By Vikram Barhat | November 4, 2011 | Last updated on November 4, 2011
3 min read

social media

Social media is the steering wheel that allows financial advisors to drive traffic in the opposite direction to the National Do Not Call List.

The 140-character tweets need not tell the entire story, but they need to generate enough interest for potential clients to ask for more, said Hamid Electriciteh of 247iPro Inc, at the 2011 Toronto Fall Summit organized by the Independent Financial Brokers of Canada (IFB).

“Traditional tools of marketing – newspapers, radio, and television – are one-sided advertising, unidirectional communication; you send a message out and they read it, but lately they don’t,” he said. “Most sales and marketing organizations and distributors are facing the same challenge.”

The most important part of the social media communication is that it has to be objective and free of marketing influence. “No sales pitch.”

Electriciteh said there are, however, ways to “put a twist in it” and use this communication as “social media marketing” and make it a sales pitch.

The true value of social media to distributors is the fact that they can communicate with hundreds if not thousands of people at the same time. “What we want to do is use social media to connect to millions of people in its network.”

There are ways to promote TFSAs and GMWBs in 140 characters – the standard message length allowed on Twitter – without it sounding like product promotion, he added.
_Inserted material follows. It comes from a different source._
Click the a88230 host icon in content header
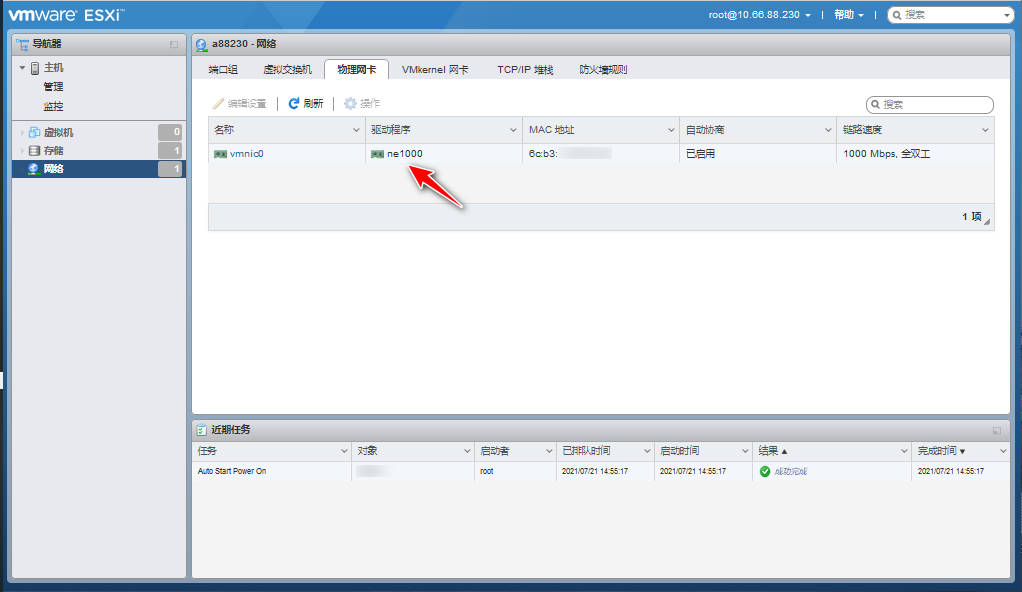 pyautogui.click(x=200, y=44)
The first step is to set up a social media account. “Have both personal and corporate accounts, it doesn’t cost you anything.”

Second, create a profile that is appealing, transparent, and genuine, “because people can [run a] Google [search on] you and find out if you lie to them and you lose credibility altogether.”

In the case of microblogging site Twitter, said Electriciteh, advisors should try and connect with centers of influence, people with large following. “You’ve got to make sure you follow people who have a massive [number of] people within their network.”

A joke at the expense of Kim Kardashian can sure make a serious point about how one person in a place of prominence can influence millions of people in their network. “Whatever she says is good, is good, even after a $17-million divorce, after 17 hours of [getting married],” he said. “Like it or not, that’s how it is.”

Next step, find an interesting topic and start a discussion. “You can’t solicit and you only have 140 characters, [but] if you can’t have a discussion going back and forth, then you have a problem; you have got to pick a topic that people are interested in.”

And that has to be more relevant to an advisor’s business than are marital muck ups of mercurial celebrities. For Electriciteh it is TFSAs and he has found an engaging way to promote TFSAs on Twitter using a little teaser. “Tax-free income guaranteed for life, who would like to have one of those? That’s the message that should be going out there.”

One way to draw prospects closer yet is placing a website address or a link to a landing page within the tweet, or a post on Twitter. A landing page is the page website visitors arrive at after clicking on a link.

This is the place where advisors can engage in further product promotion or “collect information from the people who come there to know more of what you’re talking about.”

“And that’s how you build a list of people [potential clients] who may be interested in your product [and services]; you can use the same technique to build a list from Facebook and YouTube.”

“It’s this list of prospects where the money is,” added Electriciteh.